Franz Halder (born June 30, 1884 in Würzburg , † April 2, 1972 in Aschau im Chiemgau ) was a German army officer ( Colonel General since 1940 ) and, as the successor to Ludwig Beck, from September 1938 to September 1942, Chief of the Army General Staff .



Halder came from a family that had been associated with the Bavarian military for over 300 years . He was the son of the later Bavarian major general Maximilian Halder (1853-1912) and his wife Mathilde, née Steinheil.

In 1907 Halder married Gertrud Erl, who also came from a military family. The marriage produced three daughters.

Kingdom of Bavaria

After graduating from a humanistic grammar school , he joined the 3rd field artillery regiment "Queen Mother" in Amberg on July 14, 1902 as an ensign . This regiment was under his father's command. In 1904 he was made lieutenant with a special commendation . This was followed by various assignments to the war school and the artillery and engineering school . From 1911 to 1914 Halder graduated from the War Academy , which he graduated as the best in his year and which gave him the qualification for the general staff and the subject.

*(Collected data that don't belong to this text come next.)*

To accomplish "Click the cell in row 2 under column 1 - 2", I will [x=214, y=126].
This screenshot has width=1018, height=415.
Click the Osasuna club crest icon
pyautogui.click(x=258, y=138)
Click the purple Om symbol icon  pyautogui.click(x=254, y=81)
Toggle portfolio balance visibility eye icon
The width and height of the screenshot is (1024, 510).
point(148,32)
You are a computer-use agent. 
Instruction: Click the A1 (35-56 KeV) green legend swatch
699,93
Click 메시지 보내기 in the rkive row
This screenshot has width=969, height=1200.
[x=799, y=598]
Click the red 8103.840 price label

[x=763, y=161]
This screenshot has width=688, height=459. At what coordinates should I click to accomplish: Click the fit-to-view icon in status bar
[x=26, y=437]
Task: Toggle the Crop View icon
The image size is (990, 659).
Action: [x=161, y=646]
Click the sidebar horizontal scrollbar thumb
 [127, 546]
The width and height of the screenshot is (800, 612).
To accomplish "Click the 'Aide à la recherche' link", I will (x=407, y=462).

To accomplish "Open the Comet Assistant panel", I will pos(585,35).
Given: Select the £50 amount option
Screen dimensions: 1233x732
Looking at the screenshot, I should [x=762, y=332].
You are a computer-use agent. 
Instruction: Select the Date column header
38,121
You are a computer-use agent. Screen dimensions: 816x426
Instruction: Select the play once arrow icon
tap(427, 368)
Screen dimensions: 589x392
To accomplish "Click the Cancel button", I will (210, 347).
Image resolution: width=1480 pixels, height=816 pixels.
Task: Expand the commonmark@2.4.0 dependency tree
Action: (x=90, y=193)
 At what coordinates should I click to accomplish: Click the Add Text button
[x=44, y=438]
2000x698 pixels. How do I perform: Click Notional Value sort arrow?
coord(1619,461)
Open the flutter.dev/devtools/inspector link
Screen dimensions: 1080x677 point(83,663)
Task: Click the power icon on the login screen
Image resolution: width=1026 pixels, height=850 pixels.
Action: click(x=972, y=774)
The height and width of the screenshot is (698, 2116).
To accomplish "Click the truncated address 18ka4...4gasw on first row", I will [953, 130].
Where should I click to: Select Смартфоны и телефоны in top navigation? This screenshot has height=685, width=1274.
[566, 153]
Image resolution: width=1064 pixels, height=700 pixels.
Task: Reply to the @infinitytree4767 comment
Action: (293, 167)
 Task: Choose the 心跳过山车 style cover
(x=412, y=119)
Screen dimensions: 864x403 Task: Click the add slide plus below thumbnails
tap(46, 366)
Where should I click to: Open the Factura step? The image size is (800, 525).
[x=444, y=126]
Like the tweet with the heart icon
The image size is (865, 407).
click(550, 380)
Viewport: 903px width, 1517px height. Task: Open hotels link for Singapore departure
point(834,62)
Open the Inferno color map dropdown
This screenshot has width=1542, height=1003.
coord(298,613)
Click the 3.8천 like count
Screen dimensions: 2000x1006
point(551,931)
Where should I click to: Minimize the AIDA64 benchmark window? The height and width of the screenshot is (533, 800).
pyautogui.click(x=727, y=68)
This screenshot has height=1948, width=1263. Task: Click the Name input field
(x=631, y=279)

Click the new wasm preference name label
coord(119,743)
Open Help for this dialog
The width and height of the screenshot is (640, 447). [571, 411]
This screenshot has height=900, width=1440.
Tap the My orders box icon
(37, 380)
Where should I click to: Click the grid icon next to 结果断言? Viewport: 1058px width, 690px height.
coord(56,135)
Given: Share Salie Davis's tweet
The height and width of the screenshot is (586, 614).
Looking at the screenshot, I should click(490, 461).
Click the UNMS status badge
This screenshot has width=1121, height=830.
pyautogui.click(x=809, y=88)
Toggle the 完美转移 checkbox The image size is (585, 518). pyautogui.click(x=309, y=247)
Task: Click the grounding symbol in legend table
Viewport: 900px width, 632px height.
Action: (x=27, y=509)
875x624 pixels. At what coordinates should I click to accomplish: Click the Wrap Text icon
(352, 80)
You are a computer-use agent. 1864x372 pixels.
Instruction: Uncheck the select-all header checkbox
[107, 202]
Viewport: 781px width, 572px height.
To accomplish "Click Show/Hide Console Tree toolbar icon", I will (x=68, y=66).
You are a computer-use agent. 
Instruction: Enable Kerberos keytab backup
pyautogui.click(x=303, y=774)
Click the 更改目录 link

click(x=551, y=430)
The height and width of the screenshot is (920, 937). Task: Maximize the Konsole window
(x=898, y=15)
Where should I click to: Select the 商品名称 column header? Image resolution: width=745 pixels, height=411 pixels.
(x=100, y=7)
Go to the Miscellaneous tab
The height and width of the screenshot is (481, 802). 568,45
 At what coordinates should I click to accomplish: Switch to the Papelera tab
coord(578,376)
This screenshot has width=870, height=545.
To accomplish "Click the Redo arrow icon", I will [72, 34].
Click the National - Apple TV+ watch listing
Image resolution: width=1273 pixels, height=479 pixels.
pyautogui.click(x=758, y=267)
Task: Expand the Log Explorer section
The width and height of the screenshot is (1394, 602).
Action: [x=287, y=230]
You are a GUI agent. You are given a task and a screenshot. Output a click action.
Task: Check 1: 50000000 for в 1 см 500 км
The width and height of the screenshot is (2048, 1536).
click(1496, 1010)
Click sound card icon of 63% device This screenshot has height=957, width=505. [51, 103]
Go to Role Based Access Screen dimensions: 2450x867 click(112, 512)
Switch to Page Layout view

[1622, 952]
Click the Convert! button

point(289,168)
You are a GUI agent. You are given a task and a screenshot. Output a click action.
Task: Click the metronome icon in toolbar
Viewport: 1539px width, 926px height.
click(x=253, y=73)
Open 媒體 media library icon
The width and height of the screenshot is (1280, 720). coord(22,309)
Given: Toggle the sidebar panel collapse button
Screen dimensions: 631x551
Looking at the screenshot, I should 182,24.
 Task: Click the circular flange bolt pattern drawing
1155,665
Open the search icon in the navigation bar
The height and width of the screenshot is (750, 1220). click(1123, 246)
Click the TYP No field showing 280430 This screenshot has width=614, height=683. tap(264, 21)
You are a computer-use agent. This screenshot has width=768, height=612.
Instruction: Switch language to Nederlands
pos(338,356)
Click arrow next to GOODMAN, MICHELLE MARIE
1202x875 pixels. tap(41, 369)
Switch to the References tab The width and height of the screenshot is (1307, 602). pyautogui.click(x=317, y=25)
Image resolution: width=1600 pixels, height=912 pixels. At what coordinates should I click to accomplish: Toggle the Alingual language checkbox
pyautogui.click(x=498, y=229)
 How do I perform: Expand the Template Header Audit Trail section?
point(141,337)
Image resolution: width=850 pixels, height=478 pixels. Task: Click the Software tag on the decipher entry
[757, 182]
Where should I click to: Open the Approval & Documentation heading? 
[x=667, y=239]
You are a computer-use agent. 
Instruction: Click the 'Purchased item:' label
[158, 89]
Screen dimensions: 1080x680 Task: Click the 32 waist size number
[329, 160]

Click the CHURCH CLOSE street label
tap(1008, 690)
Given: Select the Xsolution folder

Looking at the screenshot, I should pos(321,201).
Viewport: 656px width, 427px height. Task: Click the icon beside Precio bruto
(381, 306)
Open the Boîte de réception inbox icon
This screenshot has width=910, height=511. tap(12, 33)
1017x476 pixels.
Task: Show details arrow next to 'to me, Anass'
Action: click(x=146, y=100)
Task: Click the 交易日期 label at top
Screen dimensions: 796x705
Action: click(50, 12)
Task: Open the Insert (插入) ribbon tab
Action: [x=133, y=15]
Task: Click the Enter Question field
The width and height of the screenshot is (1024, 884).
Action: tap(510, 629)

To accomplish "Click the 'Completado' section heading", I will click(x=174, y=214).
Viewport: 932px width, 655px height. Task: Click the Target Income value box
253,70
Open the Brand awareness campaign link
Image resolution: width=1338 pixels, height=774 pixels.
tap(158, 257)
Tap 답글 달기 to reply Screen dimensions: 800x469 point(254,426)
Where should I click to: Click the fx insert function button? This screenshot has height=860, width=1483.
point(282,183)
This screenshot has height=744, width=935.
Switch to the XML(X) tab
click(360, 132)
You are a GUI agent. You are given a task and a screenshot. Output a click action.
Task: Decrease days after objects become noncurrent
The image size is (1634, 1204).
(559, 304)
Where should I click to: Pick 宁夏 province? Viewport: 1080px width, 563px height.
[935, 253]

At the beginning of the First World War Halder was an orderly officer at the General Command of III. Army Corps during the fighting in Lorraine and later on the Western Front in France. On January 6, 1915, he was appointed second general staff officer of the 6th Infantry Division and promoted to captain in this position on August 9, 1915 . In 1916 he was assigned to Army High Command 2 and was transferred to the staff of the 5th Infantry Division . Halder was then briefly at the disposal of the Upper East Commander on the Eastern Front in 1917 and was then employed by the Army Group "Crown Prince Rupprecht" until the end of the war. For his achievements during the war, Halder was awarded both classes of the Iron Cross , the Knight's Cross of the Royal House Order of Hohenzollern with Swords, the Bavarian Military Merit Order IV Class with swords, the Knight's Cross I Class of the Albrecht Order with Swords and the Austrian Military Merit Cross III . Class awarded with war decoration.

Weimar Republic

After the end of the First World War, Halder was adjutant at the central office of the General Staff in Munich in 1919 . After its dissolution, he was accepted into the provisional Reichswehr and transferred to the Reichswehr Ministry as a tactical advisor . After the formation of the Reichswehr, he was transferred to Landsberg am Lech in the 7th (Bavarian) Artillery Regiment in 1923 . Here Halder was promoted to major with seniority from April 1, 1923 . In 1925 he was transferred to the staff of the 7th (Bavarian) Division and in 1929 he was promoted to lieutenant colonel . In 1931 Halder was promoted to colonel as Chief of Staff of the 6th Division .

time of the nationalsocialism

Pre-war period

The seizure of power by the Nazis in early 1933 was Halder distanced approach. Halder's appointment as major general took place in March 1934 and on October 15, 1935 he became commander of the 7th Infantry Division in Munich . Halder made another career leap on August 2, 1936, when he was promoted to lieutenant general. This was followed by his employment as Oberquartiermeister I and II.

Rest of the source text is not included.